Ingredients:175g/6oz Odlums Self Raising Flour
400g/ 1lb tin Pear Halves (drained)
50g/2oz finely chopped Stem Ginger (or crystallized ginger)
175g / 6oz Light Brown Sugar
175g / 6oz Butter or Margarine (softened)
3 Eggs (lightly beaten)
1 teaspoon Ground Ginger
Extra Ground Ginger for tin
1 tablespoon Brown Sugar (for base of tin)
- Preheat the oven to 180°C / 350°F / Gas 4. Grease a deep 20 cm / 8 inch round cake tin, line the base with greaseproof paper and liberally grease the paper. Spread the tablespoon of sugar on this, then dust with ground ginger.
- Fill the hollow in each pear half with the chopped ginger.
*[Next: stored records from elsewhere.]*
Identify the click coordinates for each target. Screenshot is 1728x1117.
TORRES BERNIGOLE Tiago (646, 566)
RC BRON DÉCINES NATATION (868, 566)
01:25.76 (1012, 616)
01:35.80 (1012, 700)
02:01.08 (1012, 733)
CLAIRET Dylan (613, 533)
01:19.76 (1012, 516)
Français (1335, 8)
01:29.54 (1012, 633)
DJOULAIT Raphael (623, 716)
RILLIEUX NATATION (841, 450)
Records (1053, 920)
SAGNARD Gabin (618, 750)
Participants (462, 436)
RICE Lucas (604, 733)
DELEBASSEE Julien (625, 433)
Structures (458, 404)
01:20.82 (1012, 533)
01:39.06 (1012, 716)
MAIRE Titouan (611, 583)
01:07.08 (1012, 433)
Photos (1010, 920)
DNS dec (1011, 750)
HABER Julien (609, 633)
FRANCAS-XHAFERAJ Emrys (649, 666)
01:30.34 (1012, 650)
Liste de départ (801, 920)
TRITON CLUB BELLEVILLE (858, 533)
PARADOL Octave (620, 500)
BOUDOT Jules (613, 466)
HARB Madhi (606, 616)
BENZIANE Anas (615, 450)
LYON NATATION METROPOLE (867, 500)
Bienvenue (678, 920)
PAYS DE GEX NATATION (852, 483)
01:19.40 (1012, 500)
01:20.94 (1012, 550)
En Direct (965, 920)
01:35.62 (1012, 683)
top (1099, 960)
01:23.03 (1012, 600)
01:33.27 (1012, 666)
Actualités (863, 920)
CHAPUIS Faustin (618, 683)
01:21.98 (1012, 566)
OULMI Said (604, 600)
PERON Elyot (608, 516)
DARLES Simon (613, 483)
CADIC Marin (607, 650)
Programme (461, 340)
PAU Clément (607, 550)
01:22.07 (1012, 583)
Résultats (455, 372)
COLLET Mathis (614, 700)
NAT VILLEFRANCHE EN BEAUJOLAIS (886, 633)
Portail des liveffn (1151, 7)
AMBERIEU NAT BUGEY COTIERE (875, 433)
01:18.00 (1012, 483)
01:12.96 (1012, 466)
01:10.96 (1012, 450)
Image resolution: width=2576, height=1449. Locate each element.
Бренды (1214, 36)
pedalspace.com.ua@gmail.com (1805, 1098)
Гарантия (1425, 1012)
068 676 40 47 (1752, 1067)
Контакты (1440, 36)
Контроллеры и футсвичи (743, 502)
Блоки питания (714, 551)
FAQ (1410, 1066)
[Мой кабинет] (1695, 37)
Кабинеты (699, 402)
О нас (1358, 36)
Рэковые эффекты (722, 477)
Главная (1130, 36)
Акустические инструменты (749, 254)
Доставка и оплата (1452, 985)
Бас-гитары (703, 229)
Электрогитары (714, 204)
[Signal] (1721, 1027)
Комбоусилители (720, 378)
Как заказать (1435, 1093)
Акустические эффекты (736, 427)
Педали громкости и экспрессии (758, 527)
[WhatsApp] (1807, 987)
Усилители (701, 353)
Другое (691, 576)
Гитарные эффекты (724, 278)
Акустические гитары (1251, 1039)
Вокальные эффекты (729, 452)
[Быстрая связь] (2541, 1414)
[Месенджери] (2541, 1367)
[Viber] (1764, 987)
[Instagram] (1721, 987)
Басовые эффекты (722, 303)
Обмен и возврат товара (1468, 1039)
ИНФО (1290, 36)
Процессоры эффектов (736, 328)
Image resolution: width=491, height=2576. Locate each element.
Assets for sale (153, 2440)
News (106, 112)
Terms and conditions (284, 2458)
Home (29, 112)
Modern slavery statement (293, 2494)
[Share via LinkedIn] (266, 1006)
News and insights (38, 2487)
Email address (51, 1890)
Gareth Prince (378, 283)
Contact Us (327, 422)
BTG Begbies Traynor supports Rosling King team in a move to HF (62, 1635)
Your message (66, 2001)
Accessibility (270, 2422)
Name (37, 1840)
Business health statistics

Arrange the pear halves, flat side down, over the base of the cake tin.
- Put flour, sugar, butter or margarine, eggs and ground ginger into a mixing bowl and beat until smooth and creamy.
- Carefully spoon the mixture into the tin and smooth the surface.
- Bake in the centre of the oven for about 50 minutes, or until a skewer inserted in the centre of the cake comes out clean. Leave the cake to cool in the tin for about 5 minutes. Turn out on to a serving dish, peel off the lining paper and leave to cool completely.
- Serve with cream, ice cream or crème fraiche.